Various | 23.08.2005 17:42

This begs the question, then, who shot this man seven times in the head, and why? Since it would appear that the 7/21 devices were planted in order to provide investigators with "evidence" intended to frame someone, and distract from the Bliar Government's complete inability to prove its Conspiracy Theory regarding 7/7, was this man silenced for something he saw? I think it's about time for an independent investigation of all aspects of 7/7/21, to find out what really took place, and who was truly responsible.

Police knew Brazilian was 'not bomb risk'

Met chief was told of 'difficulty' over fatal shooting · Police offer to pay de Menezes family £15,000

Tony Thompson, Martin Bright , Gaby Hinsliff and Tom Phillips in Gonzaga, Brazil
Sunday August 21, 2005
The Observer

Police officers from the team involved in the fatal shooting of Brazilian Jean Charles de Menezes did not believe he posed 'an immediate threat'.

Senior sources in the Metropolitan Police have told The Observer that members of the surveillance team who followed de Menezes into Stockwell underground station in London felt that he was not about to detonate a bomb, was not armed and was not acting suspiciously. It was only when they were joined by armed officers that his threat was deemed so great that he was shot seven times.

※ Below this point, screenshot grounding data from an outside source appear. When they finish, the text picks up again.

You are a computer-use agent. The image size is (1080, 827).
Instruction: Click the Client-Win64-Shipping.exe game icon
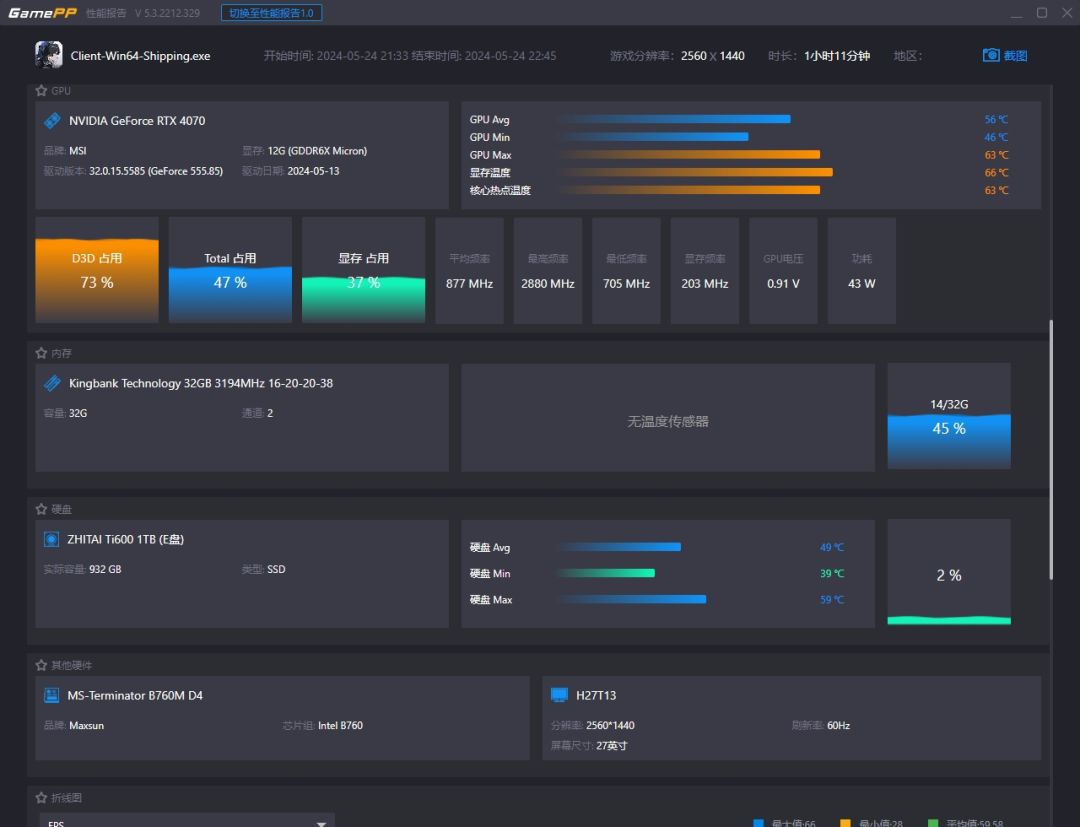tap(48, 55)
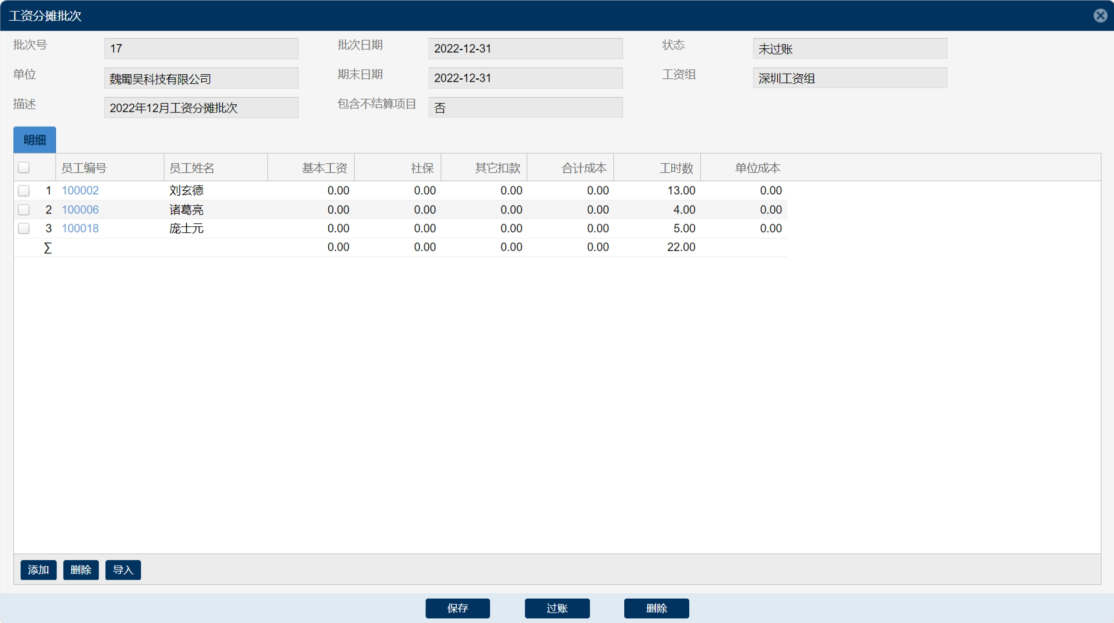1114x623 pixels.
Task: Check the row for 刘玄德
Action: [x=24, y=191]
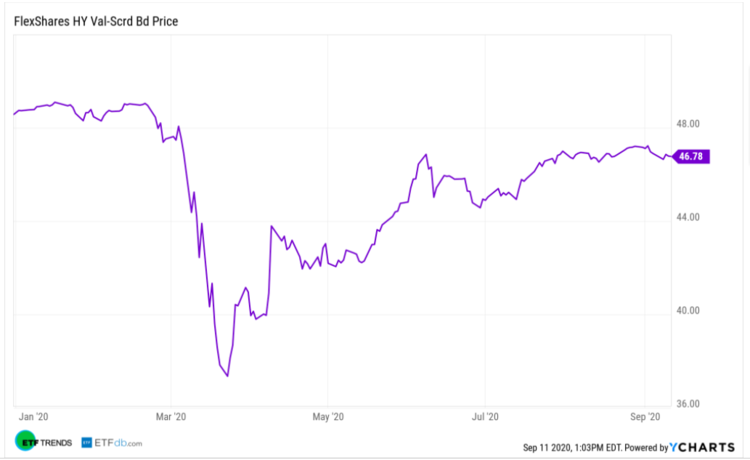Click the lowest point of the purple line

pyautogui.click(x=228, y=376)
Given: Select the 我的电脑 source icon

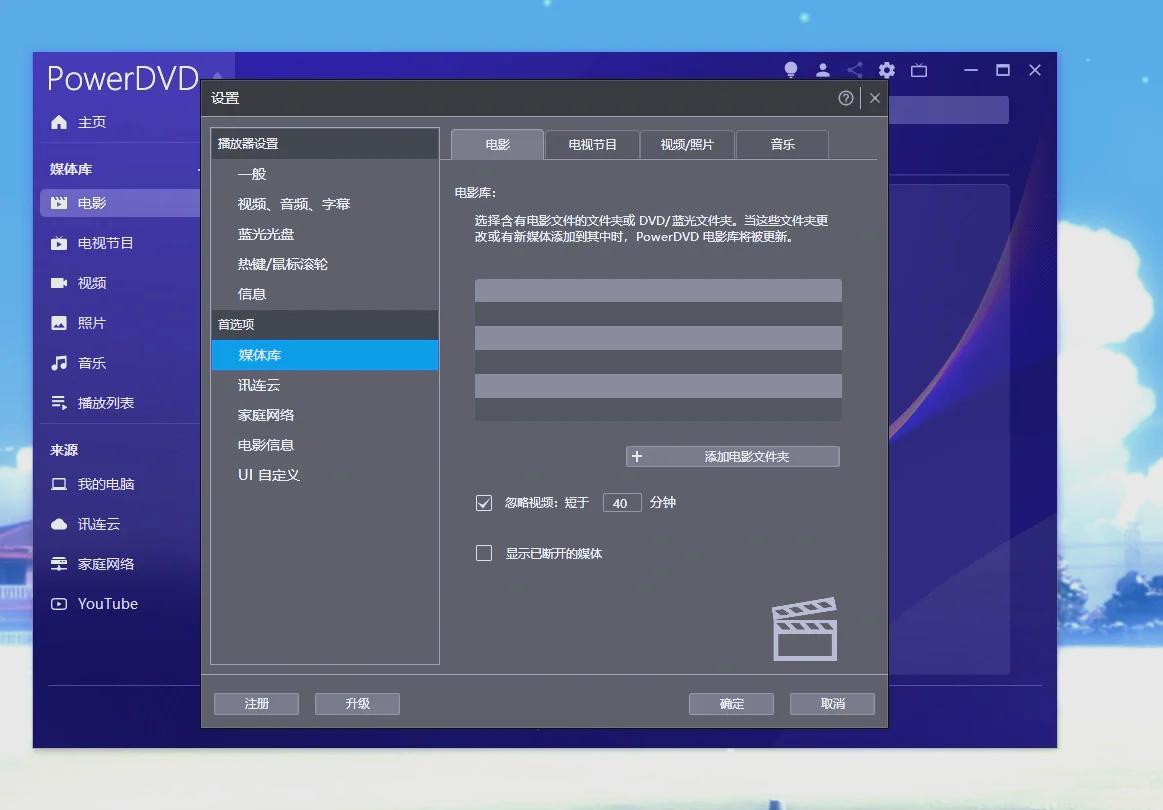Looking at the screenshot, I should click(59, 483).
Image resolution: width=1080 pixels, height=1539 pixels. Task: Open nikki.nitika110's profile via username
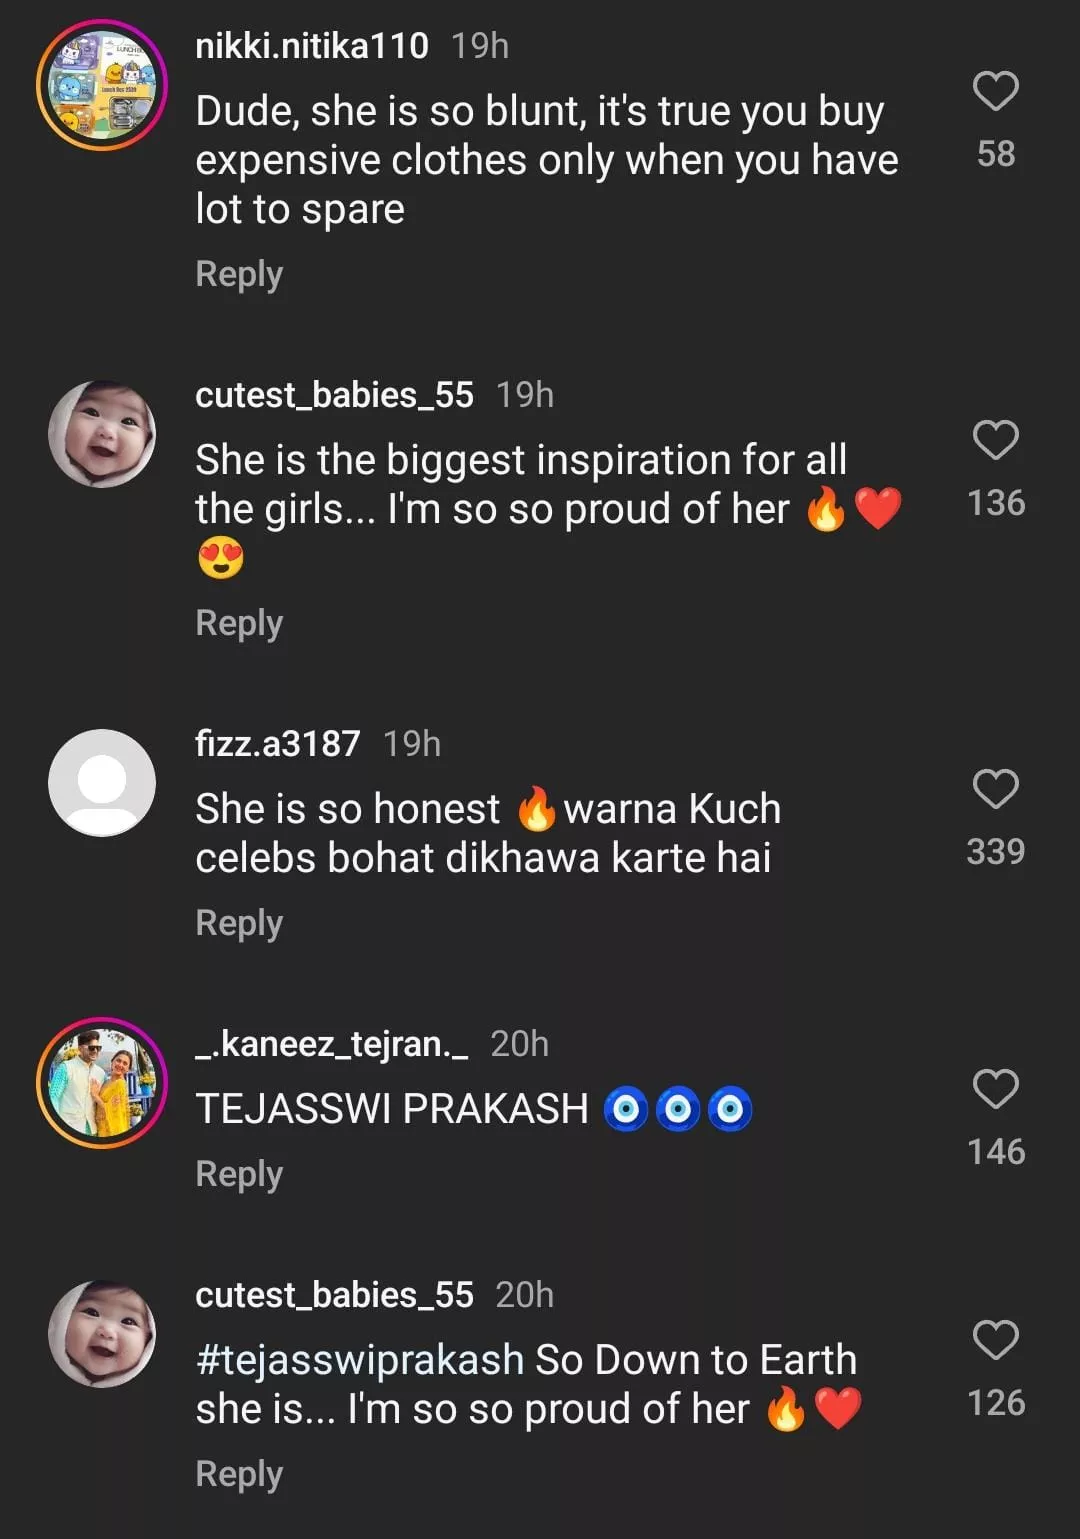tap(311, 46)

Sources said that the surveillance officers wanted to detain de Menezes, but were told to hand over the operation to the firearms team.

The two teams have fallen out over the circumstances surrounding the incident, raising fresh questions about how the operation was handled.

A police source said: 'There is no way those three guys would have been on the train carriage with him [de Menezes] if they believed he was carrying a bomb. Nothing he did gave the surveillance team the impression that he was carrying a device.'

Last night, Metropolitan Police chief Sir Ian Blair admitted he was told that shooting created 'a difficulty'.

In an interview with the News of the World, Blair said that an officer came to him the day after the shooting and said the equivalent of 'Houston, we have a problem'.

'He didn't use those words but he said "We have some difficulty here, there is a lack of connection". 'I thought "That's dreadful, what are we going to do about that?".'

The Observer can also reveal that the de Menezes family was offered £15,000 after the shooting. The ex gratia payment, which does not affect legal action by the family or compensation, is a fraction of the $1 million (£560,000) reported to have been offered the family. Police yesterday denied they had made the offer, which the family has described as 'offensive'.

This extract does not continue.